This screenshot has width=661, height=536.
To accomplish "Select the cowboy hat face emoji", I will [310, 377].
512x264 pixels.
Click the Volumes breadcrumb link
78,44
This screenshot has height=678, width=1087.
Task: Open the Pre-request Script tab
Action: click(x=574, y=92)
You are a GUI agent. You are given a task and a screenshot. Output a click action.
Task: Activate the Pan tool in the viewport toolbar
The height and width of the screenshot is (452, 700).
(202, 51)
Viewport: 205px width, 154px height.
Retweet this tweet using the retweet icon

* * * * * * * * *

Restate the records from above exactly as they read.

This screenshot has width=661, height=536.
To accomplish "Select the cowboy hat face emoji", I will [310, 377].
512x264 pixels.
Click the Volumes breadcrumb link
78,44
This screenshot has height=678, width=1087.
Task: Open the Pre-request Script tab
Action: click(x=574, y=92)
You are a GUI agent. You are given a task and a screenshot. Output a click action.
Task: Activate the Pan tool in the viewport toolbar
The height and width of the screenshot is (452, 700).
(202, 51)
Viewport: 205px width, 154px height.
Retweet this tweet using the retweet icon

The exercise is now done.